Sharife Cooper only played 12 games for Auburn during the 2020-21 season, but that appears to be enough for him.
The 6-foot-1, 180-pound point guard, a McEachern High School product, announced Friday he would be foregoing the remainder of his college eligibility and making himself eligible for the NBA draft.
“This past year has been nothing short of special — one of the best years of my life coming here to Auburn and being embraced by something that’s bigger than me,” Cooper said in a release on the Auburn athletic website. “It’s hard to imagine what it was like when I was in high school when I wasn’t here yet, but I always couldn’t wait to get here. Being here and being embraced by Auburn and the community is something that I’ll live with forever. Through thick and thin, Auburn and my family have had my back, and I couldn’t be more thankful for that. In times like this, I like to reminisce and just thank the people that have been there since the beginning.

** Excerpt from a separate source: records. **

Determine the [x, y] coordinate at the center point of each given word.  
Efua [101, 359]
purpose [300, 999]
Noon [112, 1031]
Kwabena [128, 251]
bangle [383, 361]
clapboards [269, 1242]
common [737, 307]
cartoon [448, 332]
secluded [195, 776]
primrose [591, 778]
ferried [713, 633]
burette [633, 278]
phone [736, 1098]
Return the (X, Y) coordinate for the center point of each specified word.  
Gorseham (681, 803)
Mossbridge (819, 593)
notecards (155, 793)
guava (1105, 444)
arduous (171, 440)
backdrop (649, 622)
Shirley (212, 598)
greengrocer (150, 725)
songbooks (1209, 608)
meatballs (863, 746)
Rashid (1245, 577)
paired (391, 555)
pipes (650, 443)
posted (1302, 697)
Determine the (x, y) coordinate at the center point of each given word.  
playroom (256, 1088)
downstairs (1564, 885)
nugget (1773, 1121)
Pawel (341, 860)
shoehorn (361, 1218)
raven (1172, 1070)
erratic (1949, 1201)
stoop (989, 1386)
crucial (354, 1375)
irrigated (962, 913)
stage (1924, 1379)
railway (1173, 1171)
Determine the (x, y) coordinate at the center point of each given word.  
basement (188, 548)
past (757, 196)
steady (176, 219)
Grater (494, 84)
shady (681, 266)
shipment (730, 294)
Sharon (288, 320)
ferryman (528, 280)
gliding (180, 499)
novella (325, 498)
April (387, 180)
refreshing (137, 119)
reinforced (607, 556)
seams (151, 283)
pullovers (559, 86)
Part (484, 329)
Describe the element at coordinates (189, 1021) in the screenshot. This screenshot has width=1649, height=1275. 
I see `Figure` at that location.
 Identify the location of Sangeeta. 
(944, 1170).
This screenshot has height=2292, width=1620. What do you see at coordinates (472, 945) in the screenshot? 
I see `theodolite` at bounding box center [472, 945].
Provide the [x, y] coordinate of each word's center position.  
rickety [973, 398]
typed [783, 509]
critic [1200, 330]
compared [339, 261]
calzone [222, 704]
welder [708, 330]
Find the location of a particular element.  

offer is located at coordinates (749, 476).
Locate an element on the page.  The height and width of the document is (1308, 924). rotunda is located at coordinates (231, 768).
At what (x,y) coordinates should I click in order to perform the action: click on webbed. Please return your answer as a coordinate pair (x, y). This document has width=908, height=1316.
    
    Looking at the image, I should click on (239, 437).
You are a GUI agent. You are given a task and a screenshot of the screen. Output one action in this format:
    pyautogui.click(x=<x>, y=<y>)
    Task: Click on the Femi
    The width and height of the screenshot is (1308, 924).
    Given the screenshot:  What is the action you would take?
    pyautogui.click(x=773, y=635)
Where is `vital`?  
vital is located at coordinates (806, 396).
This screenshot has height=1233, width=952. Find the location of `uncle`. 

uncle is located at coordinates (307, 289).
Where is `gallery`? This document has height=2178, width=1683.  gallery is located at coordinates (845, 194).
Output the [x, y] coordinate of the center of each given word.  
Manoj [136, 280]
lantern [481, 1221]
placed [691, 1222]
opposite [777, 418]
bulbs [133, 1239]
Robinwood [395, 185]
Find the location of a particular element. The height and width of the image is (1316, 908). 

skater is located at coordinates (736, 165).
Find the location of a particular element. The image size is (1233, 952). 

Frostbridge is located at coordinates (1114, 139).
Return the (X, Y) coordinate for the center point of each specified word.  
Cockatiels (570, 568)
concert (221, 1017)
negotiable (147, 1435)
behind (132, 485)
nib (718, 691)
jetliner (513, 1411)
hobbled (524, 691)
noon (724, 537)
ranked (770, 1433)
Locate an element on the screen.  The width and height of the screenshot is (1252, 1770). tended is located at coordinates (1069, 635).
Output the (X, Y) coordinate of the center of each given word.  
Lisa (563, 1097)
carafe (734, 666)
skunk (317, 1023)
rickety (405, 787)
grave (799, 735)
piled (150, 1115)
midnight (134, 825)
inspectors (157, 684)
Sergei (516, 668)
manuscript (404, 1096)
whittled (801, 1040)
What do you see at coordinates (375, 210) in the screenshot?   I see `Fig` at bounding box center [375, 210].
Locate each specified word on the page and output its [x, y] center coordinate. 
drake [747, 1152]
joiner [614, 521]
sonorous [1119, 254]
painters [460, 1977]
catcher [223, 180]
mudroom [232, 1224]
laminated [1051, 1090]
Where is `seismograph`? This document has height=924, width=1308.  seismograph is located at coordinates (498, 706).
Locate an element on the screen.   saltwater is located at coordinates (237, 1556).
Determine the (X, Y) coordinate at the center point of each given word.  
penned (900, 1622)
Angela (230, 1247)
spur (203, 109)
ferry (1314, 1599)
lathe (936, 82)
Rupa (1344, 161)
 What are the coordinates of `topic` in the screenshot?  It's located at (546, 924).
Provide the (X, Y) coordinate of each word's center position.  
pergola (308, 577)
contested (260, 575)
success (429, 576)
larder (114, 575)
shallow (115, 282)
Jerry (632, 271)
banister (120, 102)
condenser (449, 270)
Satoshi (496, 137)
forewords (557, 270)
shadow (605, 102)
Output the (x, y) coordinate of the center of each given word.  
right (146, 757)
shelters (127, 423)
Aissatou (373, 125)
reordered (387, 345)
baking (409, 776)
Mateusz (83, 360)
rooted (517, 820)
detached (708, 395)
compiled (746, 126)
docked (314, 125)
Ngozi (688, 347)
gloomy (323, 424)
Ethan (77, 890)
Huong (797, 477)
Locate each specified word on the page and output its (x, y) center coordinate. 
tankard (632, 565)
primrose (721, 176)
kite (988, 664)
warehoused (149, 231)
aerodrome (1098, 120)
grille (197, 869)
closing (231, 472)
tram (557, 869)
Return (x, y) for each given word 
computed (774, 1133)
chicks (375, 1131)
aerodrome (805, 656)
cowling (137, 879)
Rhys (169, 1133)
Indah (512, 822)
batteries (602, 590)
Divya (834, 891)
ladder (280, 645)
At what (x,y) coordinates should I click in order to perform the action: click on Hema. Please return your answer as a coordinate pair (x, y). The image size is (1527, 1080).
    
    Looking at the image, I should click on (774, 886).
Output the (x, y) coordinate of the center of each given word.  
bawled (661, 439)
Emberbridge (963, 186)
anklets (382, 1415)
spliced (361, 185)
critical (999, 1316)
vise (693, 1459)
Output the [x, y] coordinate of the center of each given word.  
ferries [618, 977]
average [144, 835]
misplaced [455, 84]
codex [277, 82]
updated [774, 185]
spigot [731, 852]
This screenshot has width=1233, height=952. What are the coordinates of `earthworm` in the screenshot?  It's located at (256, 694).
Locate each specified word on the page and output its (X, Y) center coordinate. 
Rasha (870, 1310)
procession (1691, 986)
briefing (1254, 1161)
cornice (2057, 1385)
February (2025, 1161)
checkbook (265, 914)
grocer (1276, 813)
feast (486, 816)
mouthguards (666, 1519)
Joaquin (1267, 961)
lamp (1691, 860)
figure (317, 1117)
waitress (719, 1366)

“First and foremost, I would like to thank God. Without him, none of this is possible. I’m just so thankful for people like my mother. She’s been there every step of the way and at every game. I can’t remember a game that she’s missed, whether it was watching it or being there. My dad — it’s hard to pinpoint one thing that I could thank him for. Just being there, being him, the person he is, I couldn’t be more thankful for having someone like that in my life. My brother and my sisters — Te’a, Mia, Omar — I couldn’t be more thankful for them. They’re my rock. To the Auburn staff — Coach (Bruce) Pearl, Coach (Ira) Bowman, Coach (Wes) Flanigan, Coach Steven Pearl, Coach (Damon) Davis and the rest of the staff — they’ve helped me tremendously just getting better, getting stronger and becoming a better player and a better version of myself on the court and off the court. To know in the back of your head that Auburn has your back is a feeling that I can’t explain.
“It was a tough decision, a hard decision, but with that being said, I would like to declare for the 2021 NBA Draft and hire an agent. I’m forever grateful to be a part of the Auburn Family. If I had to make the decision a million more times, I’d pick Auburn every time. War Eagle.”
The season had a tumultuous start as Cooper missed Auburn’s first 11 games due amid an NCAA investigation into his eligibility, but when he finally saw the court, he made an immediate impact. Cooper made his debut Jan. 9 against archrival Alabama and put up 26 points, nine assists, four rebounds and three steals.
Cooper set a career high for points in the next game when he scored 28 in a game at Georgia, and later matched it against Missouri. For the season, he averaged 20.2 points, 8.1 assists and 4.3 rebounds per game.
“His character and his hard work clearly shined through his lone season with us,” Auburn coach Bruce Pearl said in the release. “After missing 72 days of practice, he started his first game against Alabama and put up 26 points and nine assists to help us take the would-be SEC champions down to the wire. He is a once-in-a-generation point guard who has an uncanny ability to score and help others score. I’m proud of him, and he’ll always be an Auburn Tiger.”
Cooper’s ball-handling skills have caught the attention of the NBA scouts, and it is reported he could be one of the lottery selections during the draft July 29.
If Cooper is a lottery pick, it would mark the second straight year a former McEachern and Auburn standout goes in the top half of the first round. Last year, Isaac Okoro was taken with the overall fifth pick by the Cleveland Cavaliers.
Cooper, a five-star recruit, teamed with Okoro to help McEachern to an undefeated 2018-19 season, which brought the program its first state championship. During that year, Cooper was named the USA Today Boys High School Player of the Year and a Sports Illustrated first-team All-American.
Cooper is also looking to follow in the footsteps of his sister, Te’a, who was the 18th overall pick of the 2020 WNBA draft out of Baylor by the Phoenix Mercury. Te’a Cooper ultimately played the 2021 WNBA season with the Los Angeles Sparks.